Closing the Achievement Gap Means Closing the Digital Divide

It’s hard to overstate the importance of education among the Latino community. Education has always been the great equalizer to help achieve the American dream. And in recent years, it was almost a dream being realized: standardized test scores were on the rise for five years in a row, Latinx students made up 44% of all undergraduates in California, and the number of Latinx professionals was steadily growing.

But that was before the pandemic.

“In one year, we saw five years of growth lost in terms of enrollment and representation,” said Deborah Santiago, co-founder and CEO of Excelencia in Education. Latinx enrollment in post-secondary programs fell by 2.1% overall in the past year and community colleges, which tend to be majority-Latinx, suffered a 13.7% decrease in enrollment. COVID-19 was even more devastating on K-12 students—passing scores dropped by 10% in English and 22% in math among Latinx students, twice the rate of their white peers.

Unsurprisingly for a state that opted for remote learning during quarantine, much of this learning loss can be traced back to the digital divide. Black and Latinx households are less likely to have reliable internet access. Despite billions in federal relief funds, the state has been slow to close that gap, leaving students no choice but to seek the nearest parking lot of their local library, McDonald’s, or Starbucks.
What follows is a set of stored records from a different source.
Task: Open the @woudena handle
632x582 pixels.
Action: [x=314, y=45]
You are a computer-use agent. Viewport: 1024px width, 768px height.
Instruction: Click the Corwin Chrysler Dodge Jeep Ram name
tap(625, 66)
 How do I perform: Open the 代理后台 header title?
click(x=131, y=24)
We are now in our third year of this pandemic, yet the Public Policy Institute of California estimates that 29% of K-12 students in the state still do not have reliable internet.

Politicians might try to ease us with news of more incoming funds from Build Back Better, along with California’s own $7.2-billion Connectivity Fund Program. Still, these plans are focused on long-term projects to lay new fiber and cable lines—very little of which will help Latinx students here and now.
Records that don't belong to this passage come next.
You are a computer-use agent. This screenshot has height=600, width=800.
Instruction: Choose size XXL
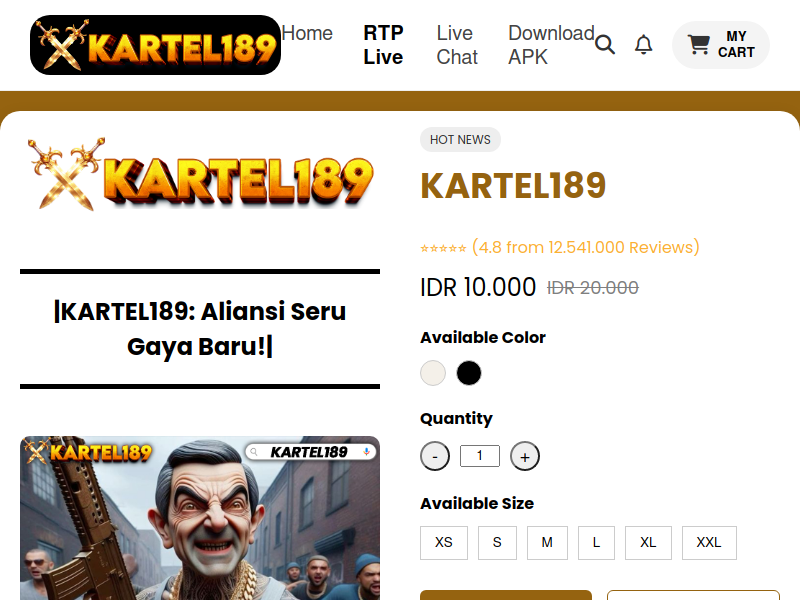coord(709,543)
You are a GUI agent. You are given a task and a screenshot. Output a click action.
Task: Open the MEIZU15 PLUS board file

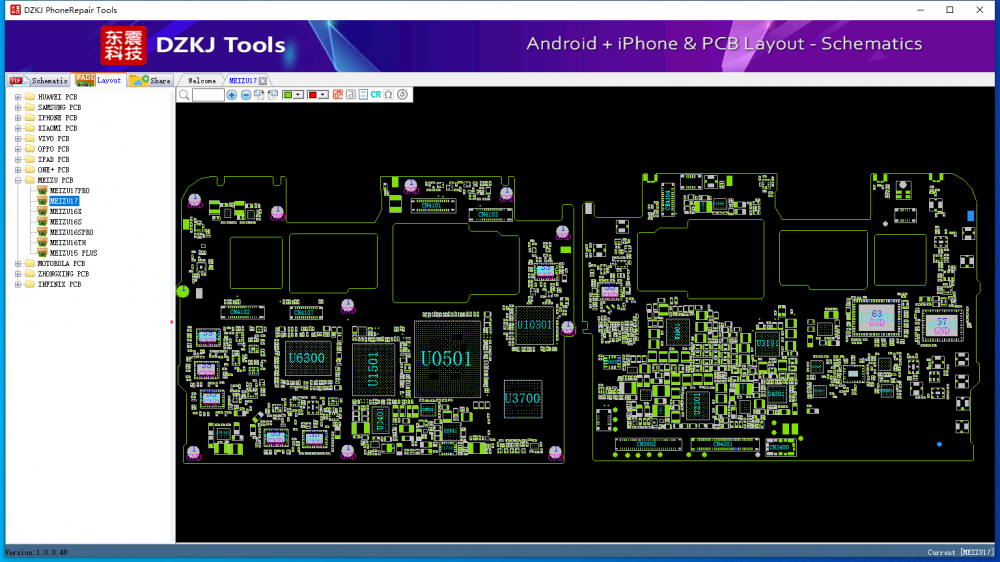(x=73, y=253)
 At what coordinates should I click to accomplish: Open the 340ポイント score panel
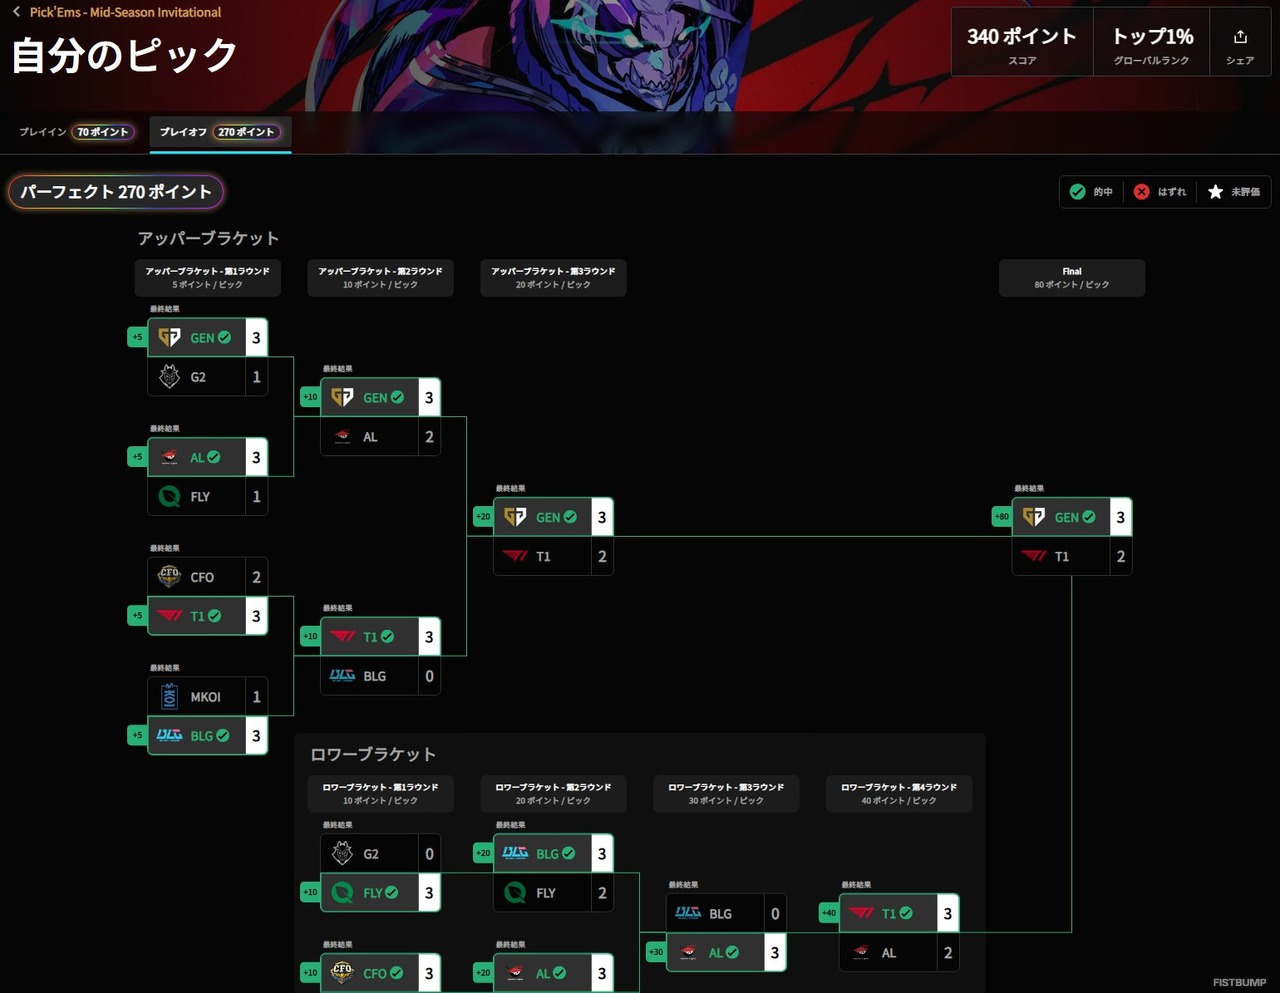pos(1022,43)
The digital divide didn’t happen by accident. It’s been proven time and time again that the traditional internet providers simply don’t find communities of color profitable. We can keep funneling billions into infrastructure, but at the end of the day, the issue isn’t that these companies can’t deliver good service to Latinx communities; it’s that they won’t.

Learning loss has been significant for two years, and the longer it goes on, the further our students fall behind. As the latest variant tears through California, families, and students are going online again—and internet access continues to be a challenge, especially in the Latinx community.

Our Governor and state legislators recognize this shortcoming and have done their best to fund long-term “future-proof” solutions, which for the moment, means fiber connectivity. This is well-intentioned, but it is not the total solution to the problem. Fiber deals with the performance shortcomings of traditional cable, but the technology cannot scale for the all-important “last mile” of connectivity to the home. This is not debatable, as this decades-old technology reaches just 20% of US homes. The answer for this is simple: big telecom companies face losing money connecting the vast majority of homes with fiber, particularly impacted are the less affluent rural areas like California’s Central Valley or Imperial County.

However, there are options. Innovative companies like Kwikbit have perfected their fixed wireless technology to deliver true broadband quickly, affordably, and securely to Californians. The Company set up the LA Boys & Girls Club and extended that broadband connectivity to local low-income residents in a matter of hours. Kwikbit is also underway in the manufactured housing sector, rapidly connecting the largest swath of affordable housing with gigabit broadband for just $50 a month.

With remote learning here to stay, educational recovery among Latinx students hinges on closing the ‘digital divide’ and doing it quickly. As the state struggles to connect disadvantaged communities, particularly in low-income and rural areas, the answer will not come from the internet providers that have neglected them for decades but rather from small, independent companies innovating with Latinx communities in mind. This can be done, and this must be done now.

The future is here, California. As the saying goes, ‘Ponte las pilas!’ (Get it together!)